Fino a quel momento, i riformisti (facciamo finta di essere ancora fra gente seria, e dunque di poter usare questa parola seriamente) avevano governato l’Italia, e neanche tutta, solo per brevissimi momenti. Pertini in piedi sul camion dei partigiani, in quella primavera. Lombardi prefetto di Milano. Parri, Santhià, Di Vittorio, Olivetti: buona parte operai o ingegneri, legati alla fabbrica comunque, a quel poco di macchina che s’intravvedeva dietro gli spagnoleggianti industriali (il “senatore” Agnelli, il “conte” Augusta, ecc.) di quell’Italia agricola e franchista, profondamente pre-europea.

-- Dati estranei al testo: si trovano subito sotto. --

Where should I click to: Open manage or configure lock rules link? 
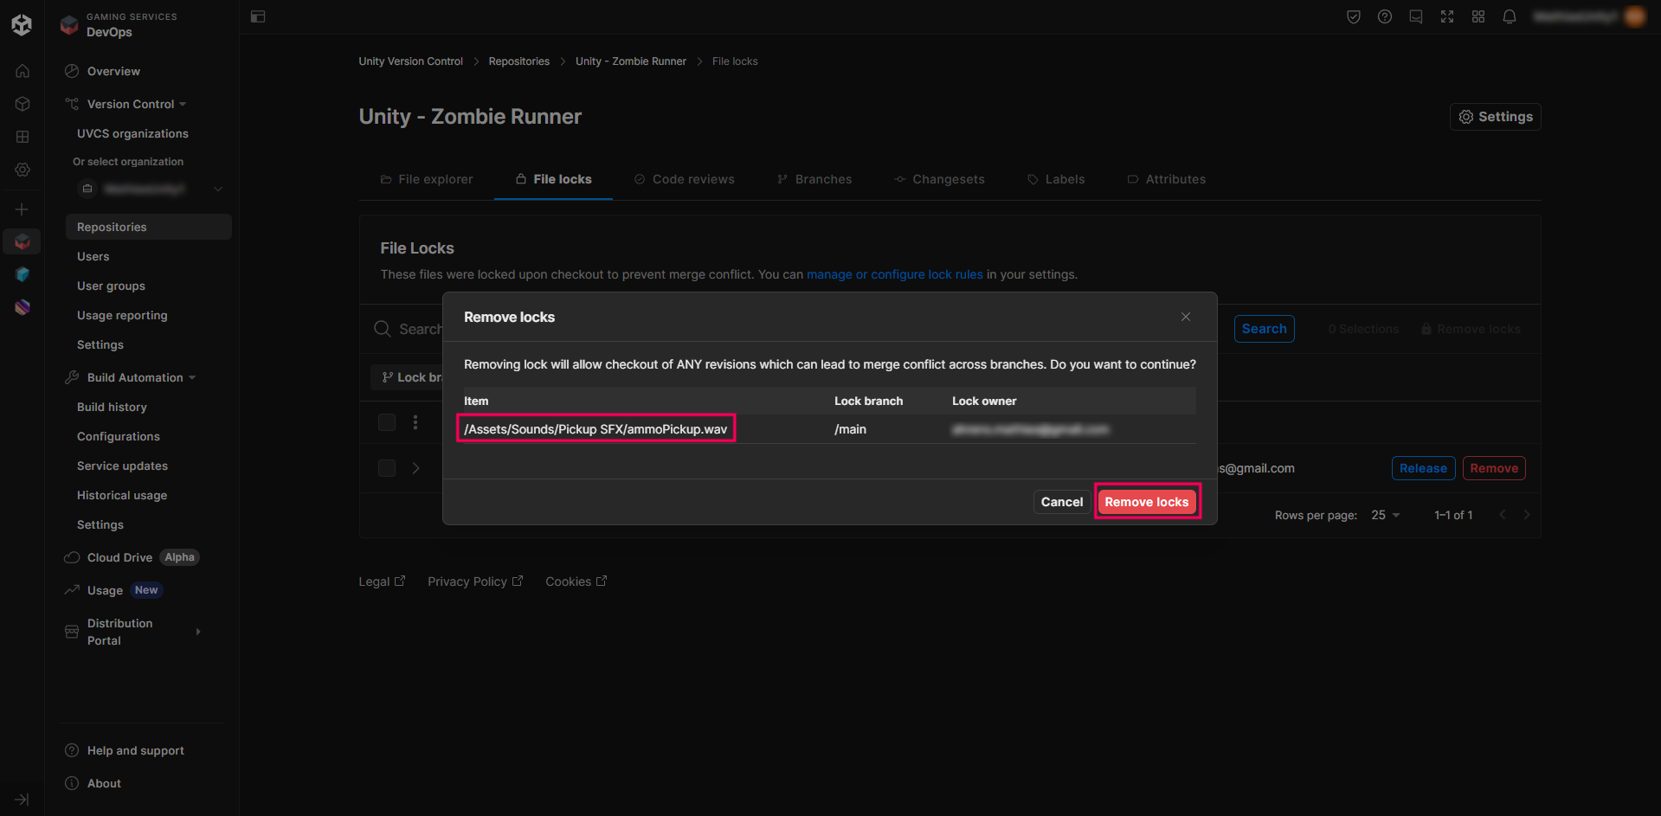pyautogui.click(x=894, y=274)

L’Italia era confine, a quei tempi, aveva appena perso una guerra. Nessun politico serio riusciva a immaginare qualcosa che non fosse la sopravvivenza immediata del paese. Nessuno pensava di poter tirare la corda più di tanto. Da potenza a potenza, il Partito Communista e l’Italia Cattolica trattarono così (da un lato l’unione dei poveri, dall’altro l’antichissimo notabilato civile) i confini reciproci, smussando gli spigoli, riconoscendosi a vicenda. Sovente ai due lati del tavolo c’erano compagni di classe, lettori dello stesso Croce.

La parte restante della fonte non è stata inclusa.